Habt ihr ein Auto? Die Tankstelle zieht euch die Scheinchen aus der Tasche?
In Winter muss man frieren, um Heizkosten zu sparen? Na gut vllt etwas überttrieben, aber wer von euch alleine wohnt, bekommt sowas hautnah mit. Steigende Energiepreise.

Doch warum steigen sie an, und was steckt dahinter?

Wenn man jetzt denkt, das läge an den schwindenden Ressourcen liegt man (vorerst) falsch.
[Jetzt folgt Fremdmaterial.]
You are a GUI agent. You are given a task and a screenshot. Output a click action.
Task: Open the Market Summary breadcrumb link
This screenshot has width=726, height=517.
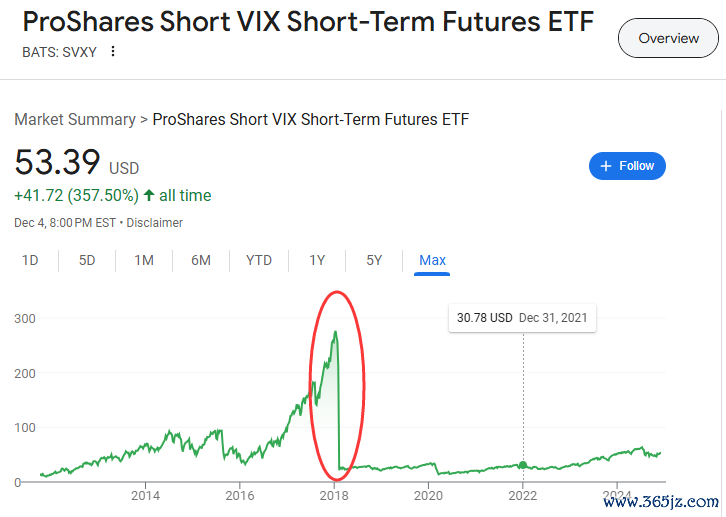[75, 119]
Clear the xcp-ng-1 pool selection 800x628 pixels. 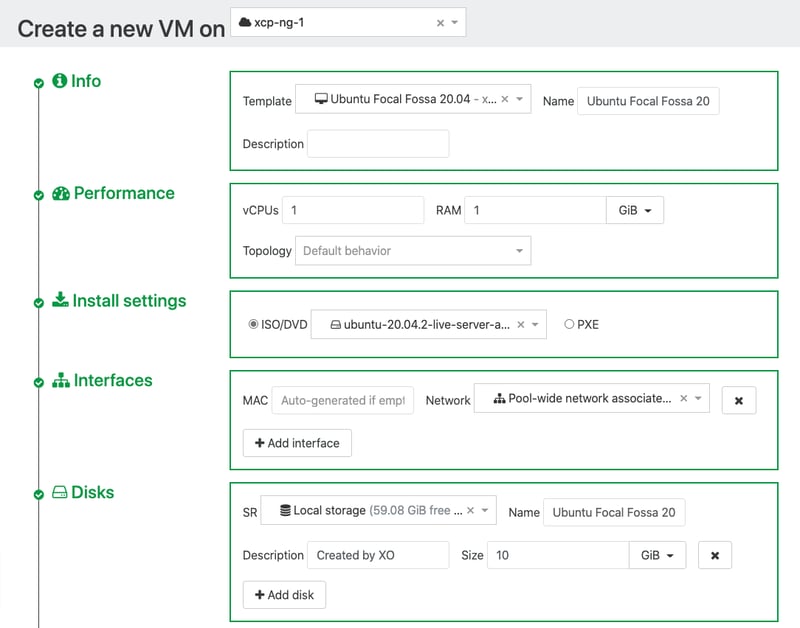tap(440, 23)
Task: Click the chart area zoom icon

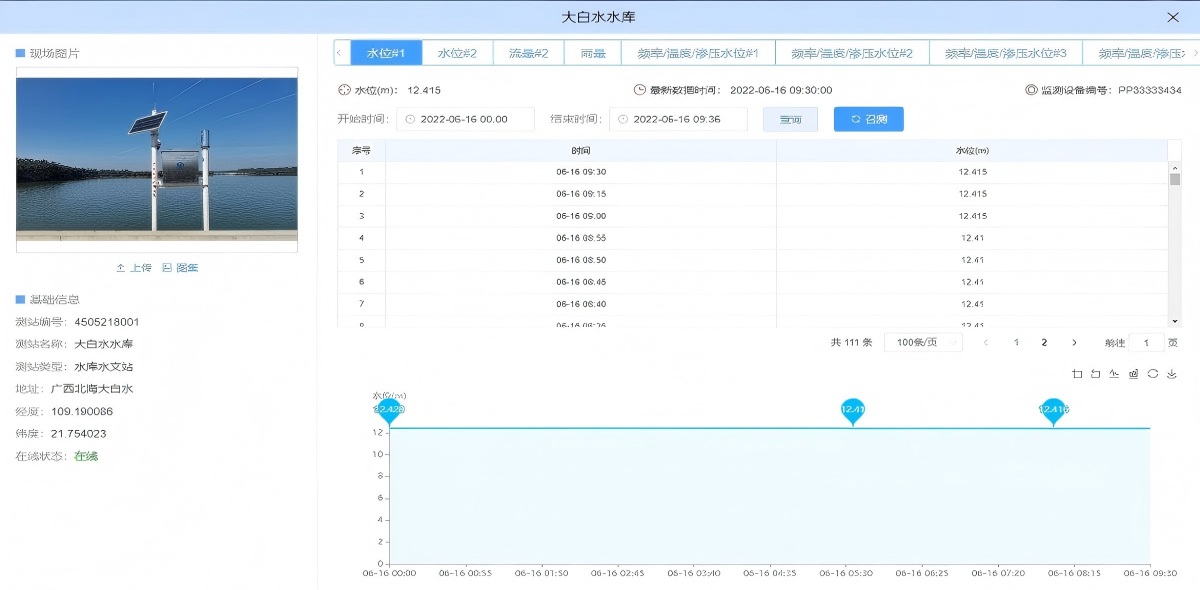Action: pyautogui.click(x=1077, y=374)
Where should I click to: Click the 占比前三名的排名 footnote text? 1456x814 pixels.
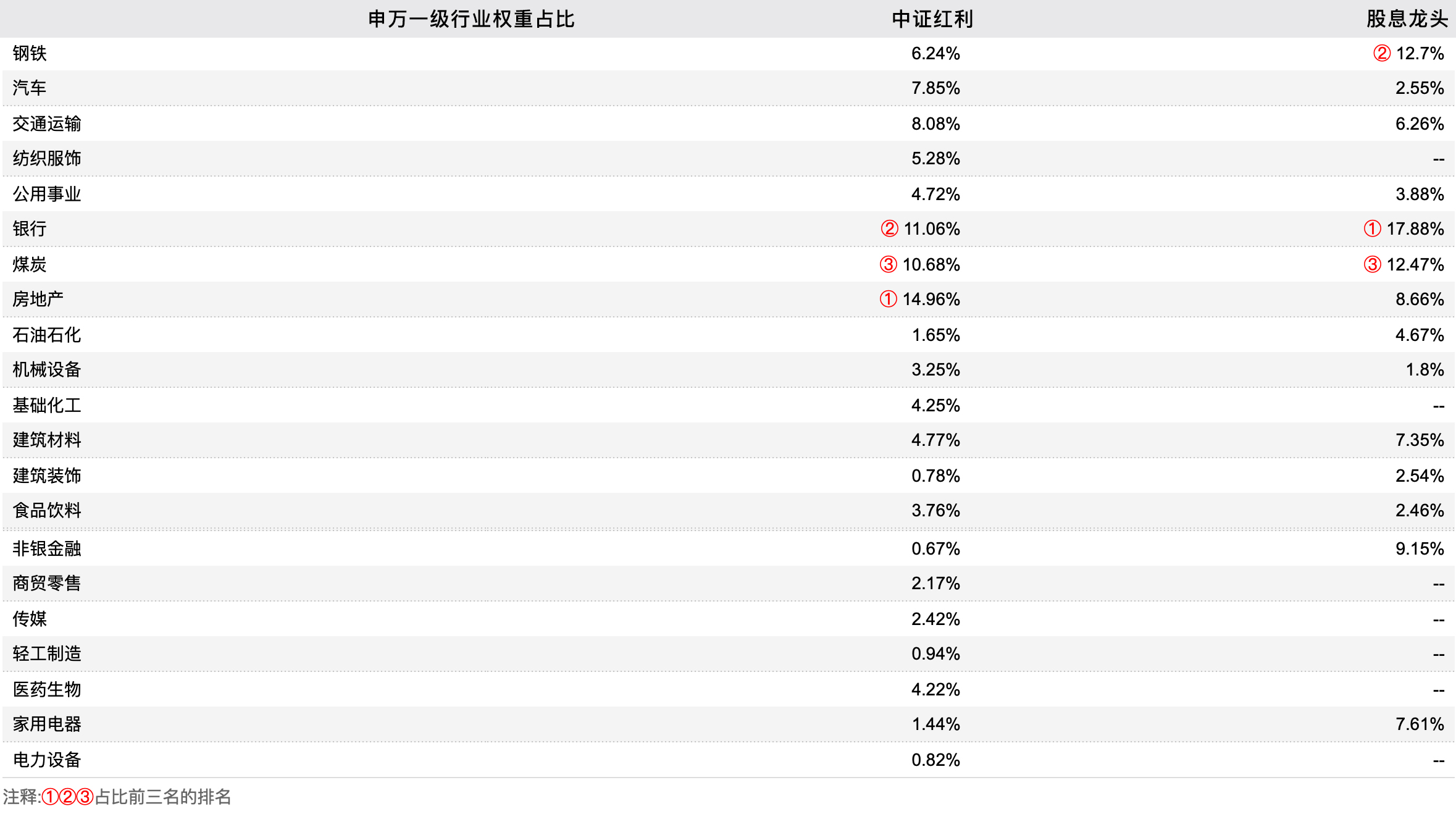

Der Großteil der Kostenerhöhung zeugt von Spekulationspreisen. Herrscht zum Beispiel Krieg oder eine schwere Naturkatastrophe in dem Land wo unser Rohöl gefördert wird, treiben Börsenspekulanten den Preis künstlich in die Höhe. Zur Zeit des Irakkrieges, den anhaltenden starken Konflikten im Nahen Osten, ebenfalls während dem Hurrikan Katrina war die Ölförderung im Golf von Mexiko sowie in den Raffinerien in den USA stark beeinträchtigt. Es war kein Nachschub an Rohöl gewährleistet, so mussten die Terminmärkte für Öl spekulieren. Der Preis von Rohöl stieg gegenüber 1991 sogar auf rd. 350 % im Dezember 2007.
Langfristig wird die Verknappung der technisch und wirtschaftlich gewinnbaren Mengen sowie die erhöhte Nachfrage nach Öl sowohl der Industriestaaten als auch der weniger entwickelten Länder zu einer weiteren Verteuerung dieses Rohstoffs führen. Analog steigen die Erdgaspreise, die an die Entwicklung der Ölpreise gebunden sind, mit einer ungefähr halbjährigen Verzögerung.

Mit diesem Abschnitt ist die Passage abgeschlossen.